(Items listed in a dataset)
=-=-=-=-=
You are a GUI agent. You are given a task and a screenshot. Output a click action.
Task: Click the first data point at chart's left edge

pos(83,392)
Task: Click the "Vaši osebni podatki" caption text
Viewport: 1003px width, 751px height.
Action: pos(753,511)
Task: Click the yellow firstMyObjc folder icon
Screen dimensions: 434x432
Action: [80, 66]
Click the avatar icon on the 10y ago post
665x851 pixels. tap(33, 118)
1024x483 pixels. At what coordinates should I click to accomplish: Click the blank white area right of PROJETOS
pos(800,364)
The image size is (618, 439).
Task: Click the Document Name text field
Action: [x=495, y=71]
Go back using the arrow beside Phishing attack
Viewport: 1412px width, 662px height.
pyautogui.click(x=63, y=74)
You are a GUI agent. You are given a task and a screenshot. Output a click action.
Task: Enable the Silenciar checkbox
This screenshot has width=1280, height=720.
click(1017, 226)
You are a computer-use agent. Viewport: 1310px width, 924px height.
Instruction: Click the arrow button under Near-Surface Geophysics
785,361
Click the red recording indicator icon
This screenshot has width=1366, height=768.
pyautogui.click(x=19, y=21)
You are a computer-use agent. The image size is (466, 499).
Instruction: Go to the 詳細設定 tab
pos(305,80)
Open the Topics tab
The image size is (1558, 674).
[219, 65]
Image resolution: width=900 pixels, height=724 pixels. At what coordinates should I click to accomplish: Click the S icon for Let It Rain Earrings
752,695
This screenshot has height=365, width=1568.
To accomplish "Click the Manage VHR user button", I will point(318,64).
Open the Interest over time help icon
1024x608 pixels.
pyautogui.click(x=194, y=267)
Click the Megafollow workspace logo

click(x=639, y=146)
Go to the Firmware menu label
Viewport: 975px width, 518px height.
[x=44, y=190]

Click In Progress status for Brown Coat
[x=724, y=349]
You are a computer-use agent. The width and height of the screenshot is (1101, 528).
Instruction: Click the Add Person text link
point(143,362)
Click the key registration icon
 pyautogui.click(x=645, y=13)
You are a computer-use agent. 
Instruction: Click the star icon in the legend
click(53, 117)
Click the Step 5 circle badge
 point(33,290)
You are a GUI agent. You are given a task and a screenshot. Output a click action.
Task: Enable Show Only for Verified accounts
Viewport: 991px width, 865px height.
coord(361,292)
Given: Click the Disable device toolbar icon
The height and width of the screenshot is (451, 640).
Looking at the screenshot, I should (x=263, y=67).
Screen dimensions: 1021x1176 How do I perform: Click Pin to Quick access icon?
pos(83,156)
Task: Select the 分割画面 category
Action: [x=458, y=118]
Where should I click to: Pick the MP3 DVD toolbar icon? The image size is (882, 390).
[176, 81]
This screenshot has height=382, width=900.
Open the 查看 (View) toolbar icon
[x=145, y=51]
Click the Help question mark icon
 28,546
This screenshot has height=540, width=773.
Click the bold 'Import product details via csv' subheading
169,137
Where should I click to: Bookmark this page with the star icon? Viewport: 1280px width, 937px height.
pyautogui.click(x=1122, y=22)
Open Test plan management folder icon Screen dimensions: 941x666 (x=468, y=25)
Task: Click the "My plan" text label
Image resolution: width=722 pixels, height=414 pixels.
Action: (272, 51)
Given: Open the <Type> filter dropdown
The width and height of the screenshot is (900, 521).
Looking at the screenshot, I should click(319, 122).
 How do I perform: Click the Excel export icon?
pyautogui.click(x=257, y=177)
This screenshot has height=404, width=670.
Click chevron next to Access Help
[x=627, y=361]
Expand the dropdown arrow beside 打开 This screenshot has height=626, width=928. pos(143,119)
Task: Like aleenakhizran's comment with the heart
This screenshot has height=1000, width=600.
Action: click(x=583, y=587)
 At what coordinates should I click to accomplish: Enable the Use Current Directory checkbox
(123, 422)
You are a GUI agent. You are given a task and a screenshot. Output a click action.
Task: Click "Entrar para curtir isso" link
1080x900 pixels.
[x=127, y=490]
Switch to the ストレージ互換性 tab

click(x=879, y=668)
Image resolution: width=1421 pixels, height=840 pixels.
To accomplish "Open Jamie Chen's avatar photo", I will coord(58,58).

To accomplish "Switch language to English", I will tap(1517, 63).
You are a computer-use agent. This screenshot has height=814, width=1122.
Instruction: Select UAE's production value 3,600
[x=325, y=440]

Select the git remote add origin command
=-=-=-=-=
> EXERCISE REQUIREMENTS: Extract the full set of entries word for word.

> TASK SOLUTION:
You are a GUI agent. You are given a task and a screenshot. Output a click action.
Task: Click the first data point at chart's left edge

pos(83,392)
Task: Click the "Vaši osebni podatki" caption text
Viewport: 1003px width, 751px height.
Action: pos(753,511)
Task: Click the yellow firstMyObjc folder icon
Screen dimensions: 434x432
Action: [80, 66]
Click the avatar icon on the 10y ago post
665x851 pixels. tap(33, 118)
1024x483 pixels. At what coordinates should I click to accomplish: Click the blank white area right of PROJETOS
pos(800,364)
The image size is (618, 439).
Task: Click the Document Name text field
Action: [x=495, y=71]
Go back using the arrow beside Phishing attack
Viewport: 1412px width, 662px height.
pyautogui.click(x=63, y=74)
You are a GUI agent. You are given a task and a screenshot. Output a click action.
Task: Enable the Silenciar checkbox
This screenshot has width=1280, height=720.
click(1017, 226)
You are a computer-use agent. Viewport: 1310px width, 924px height.
Instruction: Click the arrow button under Near-Surface Geophysics
785,361
Click the red recording indicator icon
This screenshot has width=1366, height=768.
pyautogui.click(x=19, y=21)
You are a computer-use agent. The image size is (466, 499).
Instruction: Go to the 詳細設定 tab
pos(305,80)
Open the Topics tab
The image size is (1558, 674).
[219, 65]
Image resolution: width=900 pixels, height=724 pixels. At what coordinates should I click to accomplish: Click the S icon for Let It Rain Earrings
752,695
This screenshot has height=365, width=1568.
To accomplish "Click the Manage VHR user button", I will point(318,64).
Open the Interest over time help icon
1024x608 pixels.
pyautogui.click(x=194, y=267)
Click the Megafollow workspace logo

click(x=639, y=146)
Go to the Firmware menu label
Viewport: 975px width, 518px height.
[x=44, y=190]

Click In Progress status for Brown Coat
[x=724, y=349]
You are a computer-use agent. The width and height of the screenshot is (1101, 528).
Instruction: Click the Add Person text link
point(143,362)
Click the key registration icon
 pyautogui.click(x=645, y=13)
You are a computer-use agent. 
Instruction: Click the star icon in the legend
click(53, 117)
Click the Step 5 circle badge
 point(33,290)
You are a GUI agent. You are given a task and a screenshot. Output a click action.
Task: Enable Show Only for Verified accounts
Viewport: 991px width, 865px height.
coord(361,292)
Given: Click the Disable device toolbar icon
The height and width of the screenshot is (451, 640).
Looking at the screenshot, I should (x=263, y=67).
Screen dimensions: 1021x1176 How do I perform: Click Pin to Quick access icon?
pos(83,156)
Task: Select the 分割画面 category
Action: [x=458, y=118]
Where should I click to: Pick the MP3 DVD toolbar icon? The image size is (882, 390).
[176, 81]
This screenshot has height=382, width=900.
Open the 查看 (View) toolbar icon
[x=145, y=51]
Click the Help question mark icon
 28,546
This screenshot has height=540, width=773.
Click the bold 'Import product details via csv' subheading
169,137
Where should I click to: Bookmark this page with the star icon? Viewport: 1280px width, 937px height.
pyautogui.click(x=1122, y=22)
Open Test plan management folder icon Screen dimensions: 941x666 (x=468, y=25)
Task: Click the "My plan" text label
Image resolution: width=722 pixels, height=414 pixels.
Action: (272, 51)
Given: Open the <Type> filter dropdown
The width and height of the screenshot is (900, 521).
Looking at the screenshot, I should click(319, 122).
 How do I perform: Click the Excel export icon?
pyautogui.click(x=257, y=177)
This screenshot has height=404, width=670.
Click chevron next to Access Help
[x=627, y=361]
Expand the dropdown arrow beside 打开 This screenshot has height=626, width=928. pos(143,119)
Task: Like aleenakhizran's comment with the heart
This screenshot has height=1000, width=600.
Action: click(x=583, y=587)
 At what coordinates should I click to accomplish: Enable the Use Current Directory checkbox
(123, 422)
You are a GUI agent. You are given a task and a screenshot. Output a click action.
Task: Click "Entrar para curtir isso" link
1080x900 pixels.
[x=127, y=490]
Switch to the ストレージ互換性 tab

click(x=879, y=668)
Image resolution: width=1421 pixels, height=840 pixels.
To accomplish "Open Jamie Chen's avatar photo", I will coord(58,58).

To accomplish "Switch language to English", I will tap(1517, 63).
You are a computer-use agent. This screenshot has height=814, width=1122.
Instruction: Select UAE's production value 3,600
[x=325, y=440]

Select the git remote add origin command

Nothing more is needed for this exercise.